What is the latest cholera death toll?
On Thursday, the Department of Health confirmed the cholera outbreak death toll stood at 31, 29 of which were recorded in Gauteng.
The source of the outbreak remains unknown, but attention has been drawn to the functioning of the Rooiwal waste treatment plant.
President Ramaphosa commenced his visit at the Rooiwal plant in Tshwane, where he met with officials responsible for its operation. Accompanied by Gauteng Premier Panyaza Lesufi and Tshwane Mayor Cilliers Brink, the president aimed to understand the crisis gripping the Hammanskraal community, who have long endured the absence of safe drinking water.
The ageing Rooiwal plant, constructed in the 1970s, has faced significant challenges over the years. Responsible for purifying a substantial portion of the city’s water supply, it has become the focal point of the current crisis.
Recent revelations indicated that a contract worth R295 million, awarded in 2019 to a joint venture linked to controversial businessman Edwin Sodi, failed to deliver as expected and was terminated in 2022 due to non-performance.

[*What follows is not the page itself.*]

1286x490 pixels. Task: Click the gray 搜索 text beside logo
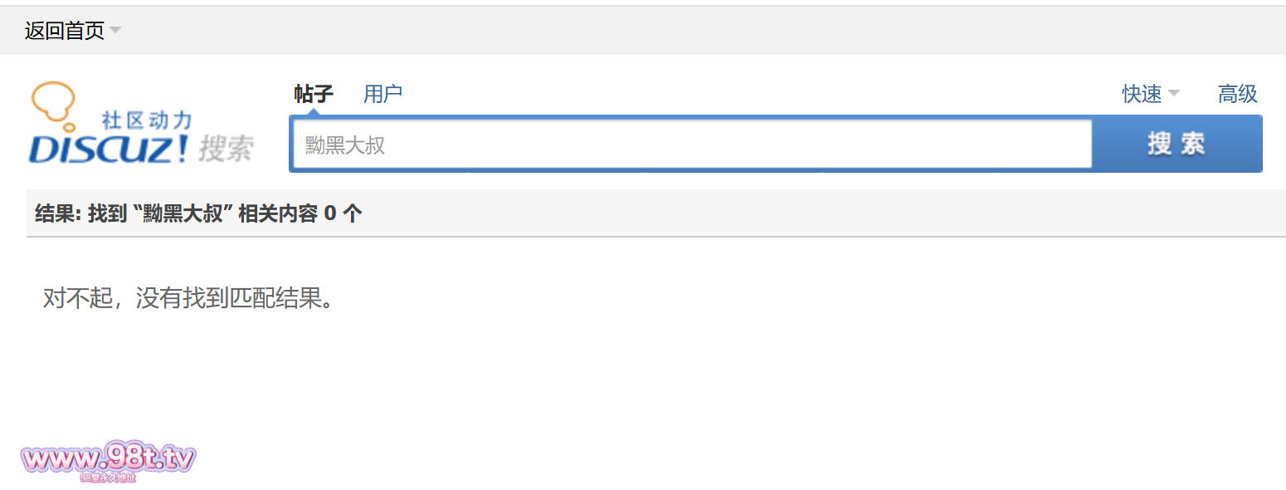(x=227, y=149)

Ramaphosa grills Tshwane officials about Rooiwal tender
During President Ramaphosa’s visit, he was shown a section of the plant where visible sewage flowed through pipes, intended for later consumption.
However, the majority of pipes in the water waste area were found to be non-functional, resulting in the retention of dirty and polluted water instead of the intended light brown colour.

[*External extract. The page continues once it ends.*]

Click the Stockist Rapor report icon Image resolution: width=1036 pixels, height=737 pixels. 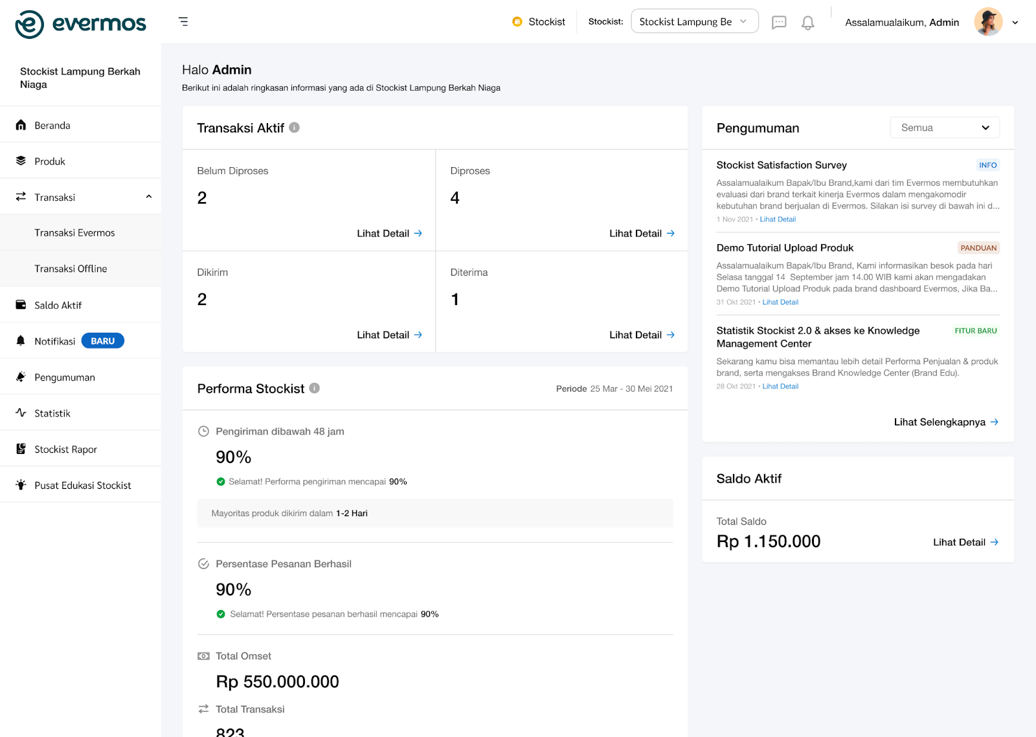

In a candid exchange with a City official responsible for Tshwane’s waste plants, referred to as David, President Ramaphosa probed the relationship between the failed tender process and the ongoing water crisis in Hammanskraal.
David explained that the joint venture did not fulfil its obligations, leading to the termination of the contract due to non-performance and internal disputes among the involved parties.

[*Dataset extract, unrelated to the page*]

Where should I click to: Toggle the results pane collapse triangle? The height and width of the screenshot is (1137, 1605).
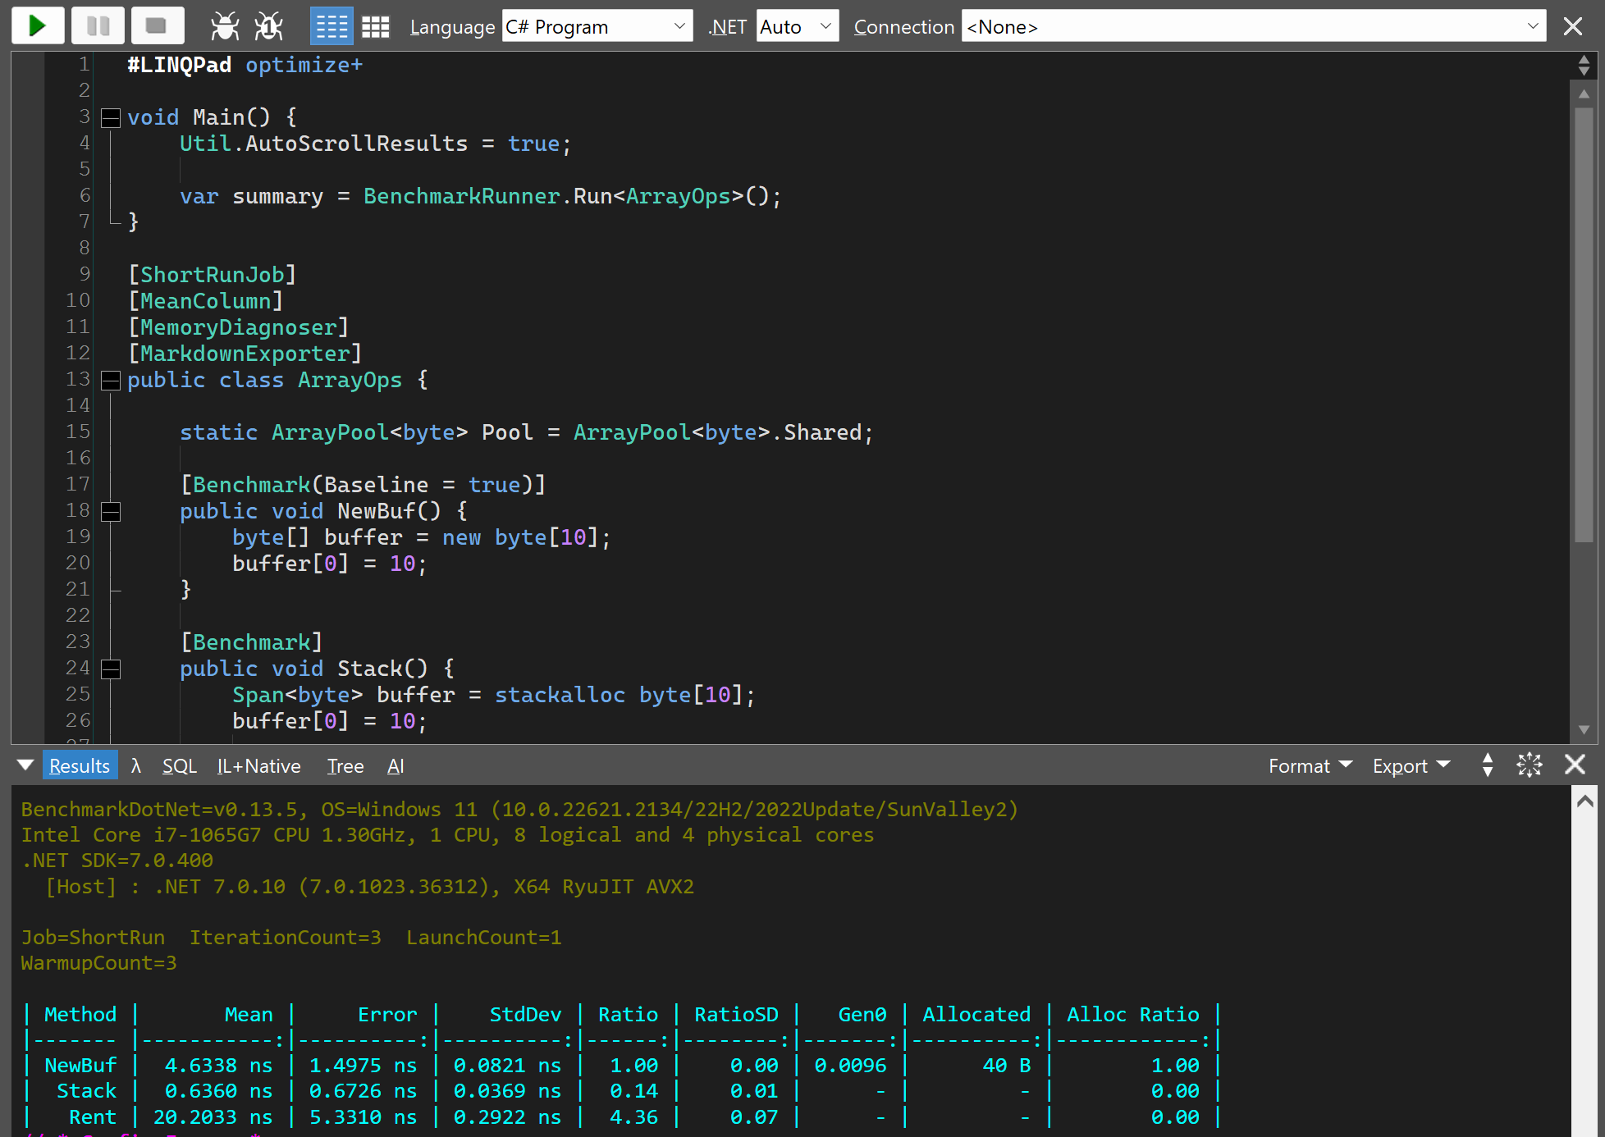pyautogui.click(x=25, y=765)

The City of Tshwane has allocated over R400 million for renovation efforts over three years, with an additional R4 billion expected from a loan granted by the Development Bank of Southern Africa.
However, this loan is contingent upon a guarantee from the National Treasury. If secured, a new contractor will be engaged, and the project to complete the necessary phases is anticipated to commence in September 2023.
The entire undertaking is projected to conclude by 2026, according to City of Tshwane officials.